The diversity of brands that are using WordPress continues to amaze me. A quick list of some of the brands Pootlepress has trained in 2011 include Yell, The Police Federation, Best Western Hotels, Age Concern, Directgov, Devon County Council, Hackney Council, Wandsworth Council, The Bath Film Festival, and Uniliver.
But Pootlepress have also trained many many smaller companies and individuals who want to take control of their websites and are using WordPress to do it.
And the diversity of the websites our customers are building with WordPress is also expanding.

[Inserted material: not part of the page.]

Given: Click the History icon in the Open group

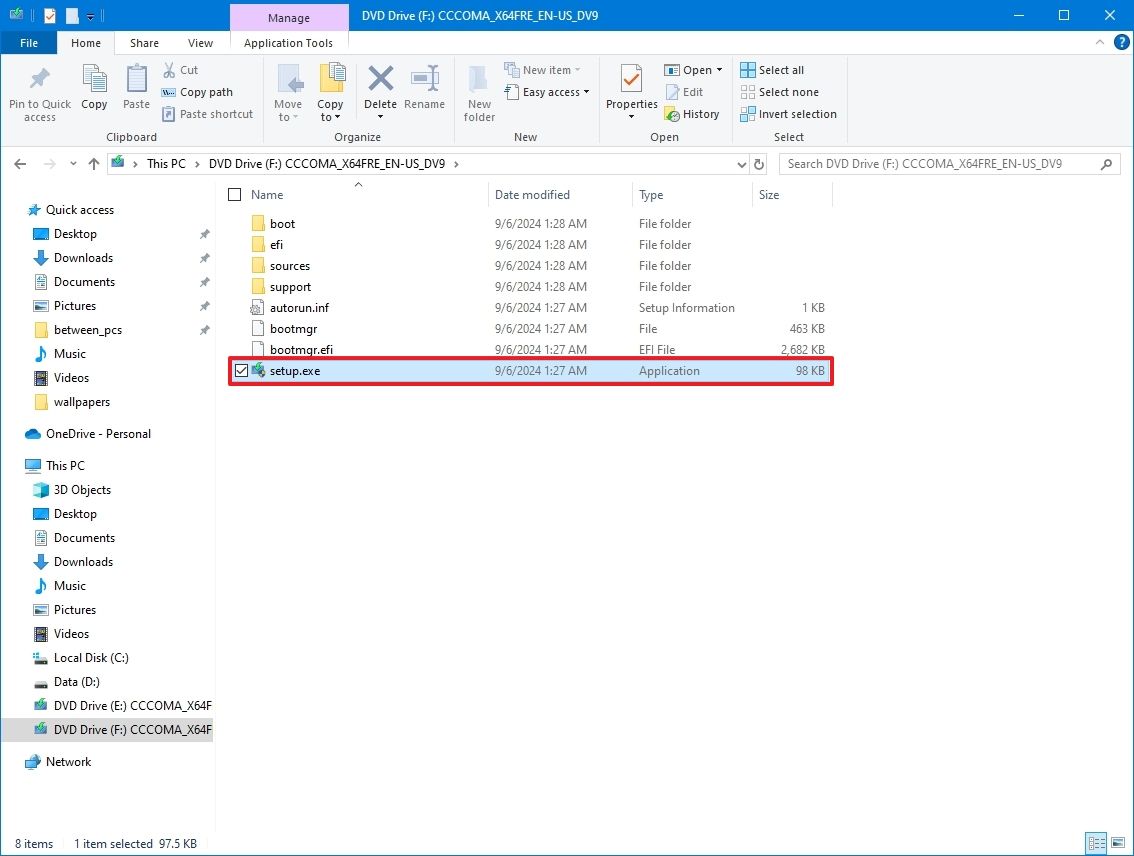Looking at the screenshot, I should coord(693,113).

They include (but are not limited to) business websites, e-commerce websites, hyper-local community websites, company intranets, charity websites, holiday rental websites, life coaching websites, business directories, magazine websites and job boards.
WordPress now accounts for 25% of all websites being built today and runs 10% of the top 1000 websites.[hr]

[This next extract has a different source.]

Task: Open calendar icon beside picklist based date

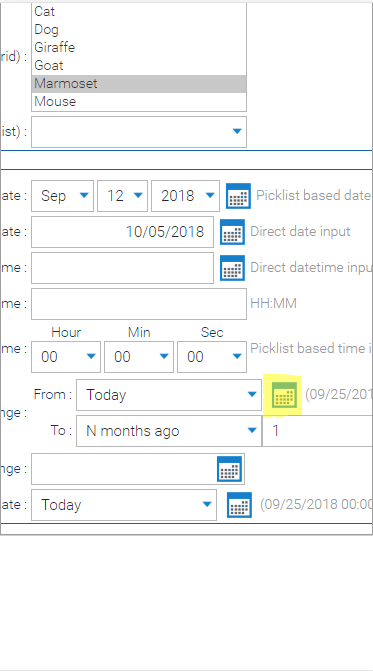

Here are some WordPress statistics…
Google Trends tracking comparison
Here is a Google Trends chart – going back 7 years – of the 3 leading open source web publishing platforms, WordPress, Joomla and Drupal. You can see that WordPress is now the clear leader.
And some more WordPress statistics…
Google Keywords search traffic comparison
You can see from the table below that WordPress is the most searched for web publishing system, with over 37 million Global monthly searches. That’s a big number.
WordPress version 3 was downloaded over 35 million times in just 3 months
One final chart…
The following chart was sourced from builtwith.com and shows a comparison of the distribution of content management systems for the top 10,000 websites. It shows that WordPress now enjoys 51% of the market. It’s market share rises to an incredible 62% when you run the comparison for the top million websites.
5 ways you benefit from the popularity of WordPress
- Scalability: WordPress works. With such a huge user base/software developer community you can be confident that WordPress won’t fall over
- Functionality: You get loads of free add-ons. There are now over 17,000 free plugins. Plugins extend the functionality of WordPress.
- Great Designs: There are thousands of great looking themes. Some free, and some commercial from great companies such as Woothemes.
- Simple integration with other systemes: 3rd Party developers make an effort to make sure that their systems talk nicely to WordPress.
- Resources, information and support: There is a growing pool of companies providing WordPress support and information and thousands of articles and forums on the web where you can find help.